A method to predict heterogeneous glutenite reservoir permeability from nuclear magnetic resonance (NMR) logging

Abstract

Permeability is an important input parameter in evaluating formation validity and predicting deliverability; its value is always estimated from porosity or other formation parameters based on the statistical methods. However, glutenite reservoir permeability prediction faces a great challenge due to the strong heterogeneity. In this study, to establish a reasonable model to predict heterogeneous glutenite reservoir permeability, 483 core samples were recovered from the Permian Jiamuhe Formation, Shawan Depression, northwestern Junggar Basin, China for routine physical property experiments; 21 of them were chosen to apply for laboratory nuclear magnetic resonance (NMR) measurements.

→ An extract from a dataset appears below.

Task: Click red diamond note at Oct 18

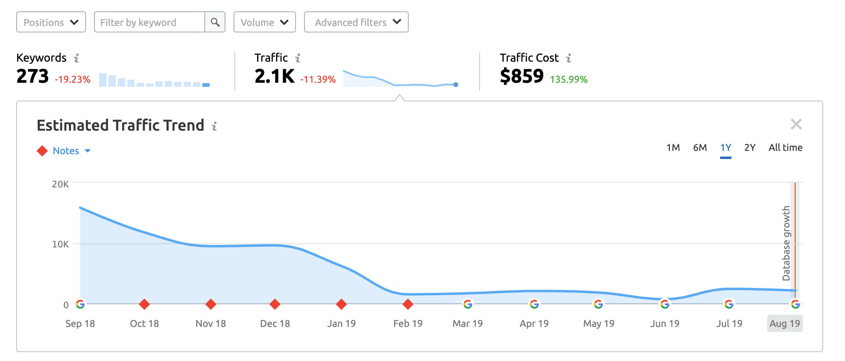Action: click(144, 304)
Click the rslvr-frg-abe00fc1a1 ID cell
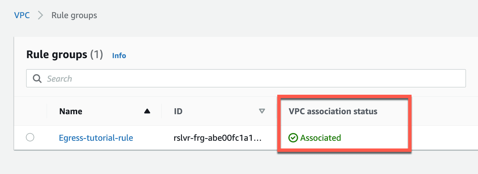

After introducing the hydraulic flow unit (HFU) theory, these 483 core samples are classified into eight categories based on the flow zone indicator (FZI) difference, and applicative relationships of core-derived porosity and permeability are respectively established for every type of core sample. Meanwhile, based on the deeply analyzing of the expression of FZI and the classic Timur-Coates permeability-based model, a theoretical model of calculating FZI from NMR data is proposed. The involved input parameters are calibrated by using the experimental data of 21 core samples. After the established models are extended into field applications, the consecutive FZI curve is estimated from NMR logging to classify formations, and the corresponding relationships are used to predict permeability. Comparisons of the predicted FZI and permeability with core-derived results verify the reliability of the proposed models. They can be well used to precisely predict permeability in our target heterogeneous glutenite reservoirs.